No sleep... nausea... sick husband... fussy baby... waking up at the *crack of dawn this morning - what is there to be grateful for on the 5th day of family sickness?
I pried my eyelids open, sipped my coffee slowly, and squinted at my Bible.
I will give to the LORD the thanks due to his righteousness,
and I will sing praise to the name of the LORD, the Most High. Psalm 7:17
What a thought - giving the Lord thanks that He is due. For being righteous.

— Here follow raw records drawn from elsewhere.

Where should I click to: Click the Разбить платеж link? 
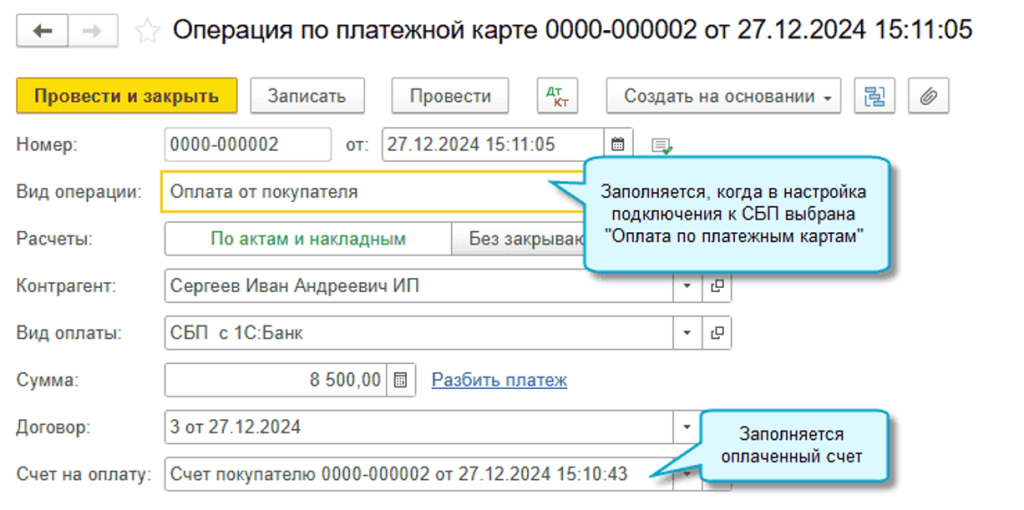tap(499, 380)
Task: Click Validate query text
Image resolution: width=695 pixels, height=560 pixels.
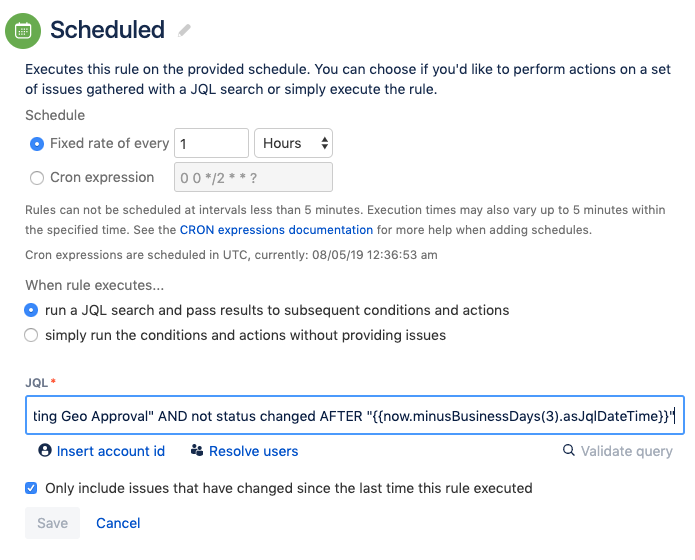Action: coord(626,451)
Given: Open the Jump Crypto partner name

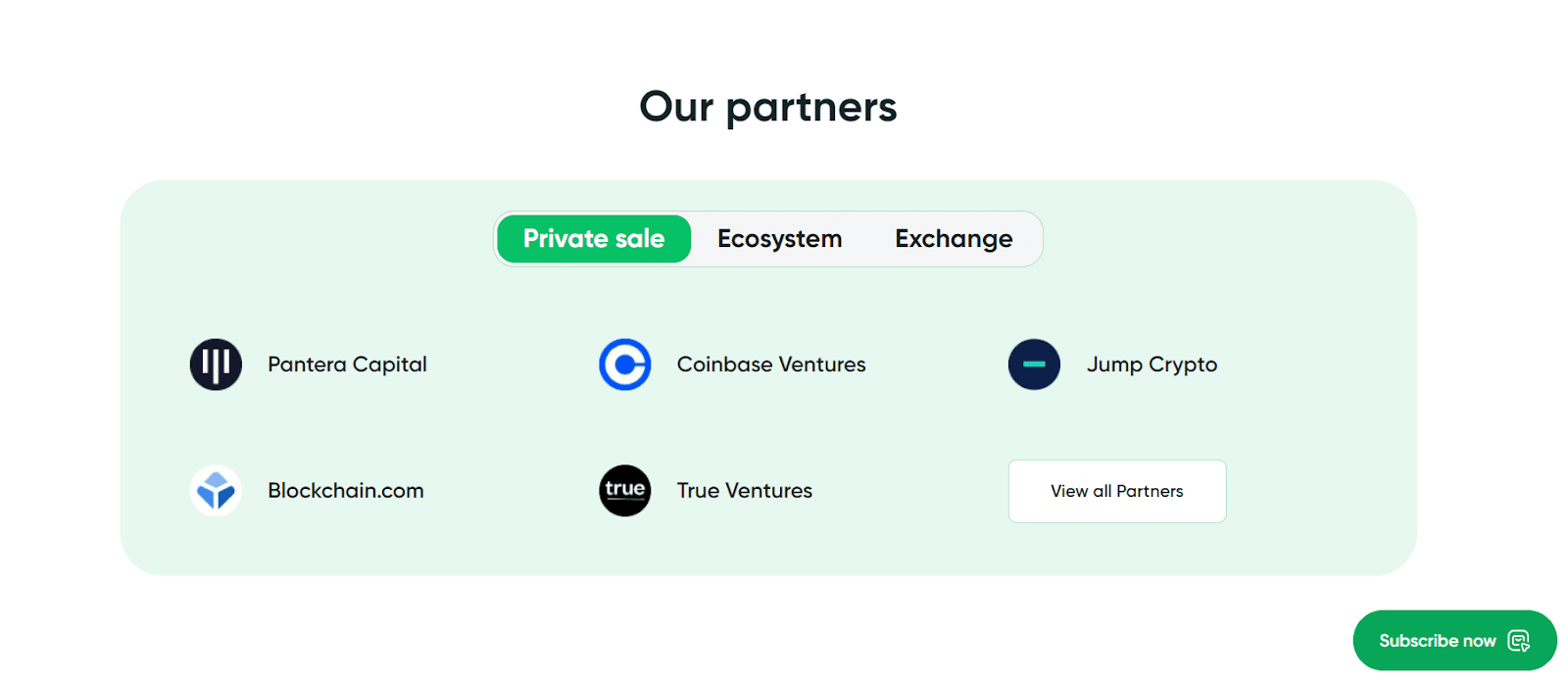Looking at the screenshot, I should [x=1152, y=365].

I am so glad that He is righteous, and I am so grateful for it, because I am so unrighteous on my own. My attitude sucks. I don't want to do what I know I should do. The battle, already won for eternity, still rages in my heart, and it pops up in the most unexpected ugly moments. I need Jesus and I am so glad that He is willing and able to cover over my ugly rags of attempted goodness with his perfection. I'm so glad that when my heavenly Father looks at me, he doesn't see my ugliness as the black mark of judgment that it should be: he sees the righteous goodness of his Son covering over me. I'm happy to acknowledge and thank him for being who he is.
And I am also grateful for the sun. Today we went outside to play with Mags and I sat in my little chair, leaned back, and baked in orange goodness. It was lovely. I know I shouldn't be a sun bather with the fair skin and blue eyes, but I can't help myself sometimes...
happy thanks-giving.
awww! This too shall pass. How He loves you!